Segundo dados da Direção-Geral da Saúde, em Portugal o consumo de substâncias psicoativas entre os 15 e os 34 anos mantém-se como uma das principais preocupações de saúde pública. O consumo de cannabis e álcool entre jovens adultos tem vindo a aumentar, e os pedidos de apoio psicológico a esta faixa etária registaram um crescimento significativo nos últimos três anos.
O Espelho que a Série Oferece — e as Suas Limitações
Euphoria é ficção, e como toda a ficção, glamouriza o que mostra. A fotografia deslumbrante, a música envolvente e as interpretações intensas criam uma estética de vício que pode ser ao mesmo tempo repulsiva e sedutora. Este é um dos pontos centrais da crítica académica à série: ao tornar o sofrimento visualmente apelativo, pode inadvertidamente romantizá-lo para públicos mais jovens.

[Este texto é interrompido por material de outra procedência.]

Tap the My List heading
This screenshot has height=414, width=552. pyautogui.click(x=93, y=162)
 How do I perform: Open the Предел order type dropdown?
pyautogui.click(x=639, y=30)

Um psicólogo clínico ou psicoterapeuta com formação em dependências pode ajudar a ver a série de forma diferente: não como um espelho neutro da realidade, mas como uma representação que, por mais fiel que seja em alguns momentos, omite o quotidiano da recuperação — os dias banais, o trabalho terapêutico lento, os progressos invisíveis.

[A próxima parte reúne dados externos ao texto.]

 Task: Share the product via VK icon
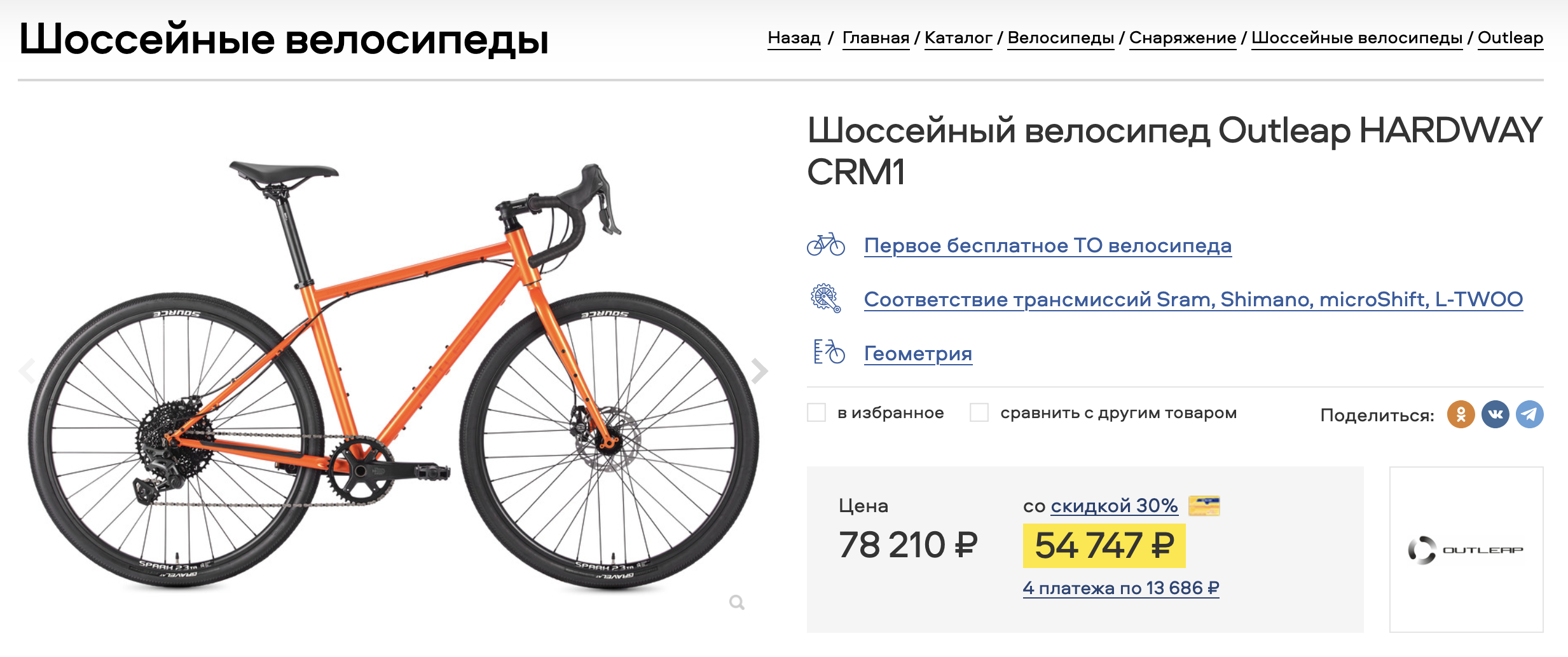(1495, 415)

Para famílias com adolescentes ou jovens adultos que estejam a consumir a série — e que possam estar a identificar-se demasiado com as personagens —, o episódio de estreia pode ser um bom ponto de partida para uma conversa. Um psicólogo pode apoiar tanto o jovem como a família a processar o que a série levanta, sem julgamentos.
Euphoria Como Porta de Entrada Para Pedir Ajuda
Um dado curioso: após a estreia da segunda temporada, em 2022, várias linhas de apoio à saúde mental nos EUA registaram um aumento de contactos por parte de jovens que citavam diretamente a série como motivo para pedir ajuda. A ficção, quando bem feita, pode funcionar como catalisador para reconhecer que não se está sozinho.
Em Portugal, o serviço de Saúde 24 disponibiliza apoio psicológico por telefone, e existe uma rede crescente de psicólogos online que trabalham especificamente com jovens adultos em situações de vício ou perturbações emocionais. Na plataforma Expert Zoom, é possível encontrar psicólogos e psicoterapeutas especializados em dependências, disponíveis para consulta presencial ou online.
Se Euphoria o faz sentir que reconhece alguém — incluindo a si próprio — talvez este seja o momento de dar o passo seguinte. Não para decifrar ficção, mas para cuidar da realidade. O regresso da série foi também cobertura em Stranger Things: o que o fim da série nos ensina sobre saúde mental dos jovens, onde abordámos como as grandes séries podem ser pontos de partida para reflexões importantes.
Nota de saúde: Se você ou alguém que conhece estiver a lidar com dependências ou pensamentos de automutilação, contacte o Saúde 24 (808 24 24 24) ou o SOS Voz Amiga (213 544 545). Este artigo tem carácter informativo e não substitui avaliação clínica.
Quando Assistir com Cuidado: Guia para Pais e Educadores
A classificação etária de Euphoria é +18, mas a realidade é que muitos adolescentes portugueses entre os 15 e os 17 anos já assistem à série — muitas vezes sem que os pais saibam. Para educadores e pais, esta terceira temporada oferece uma oportunidade pedagógica: falar abertamente sobre o que é mostrado, sem proibição pura, mas com enquadramento crítico.
Um psicólogo escolar ou familiar pode mediar estas conversas, ajudando a separar a narrativa dramática da série dos sinais reais de alarme — mudanças de comportamento, isolamento social, consumo de substâncias — que merecem atenção profissional. A GNR já demonstrou, durante a Operação Spring Break 2026, que o consumo de álcool e drogas entre jovens é uma realidade presente nas festas portuguesas, muito além da ficção televisiva.
Euphoria temporada 3 estreou a 12 de abril de 2026. Está disponível em streaming na plataforma HBO Max em Portugal.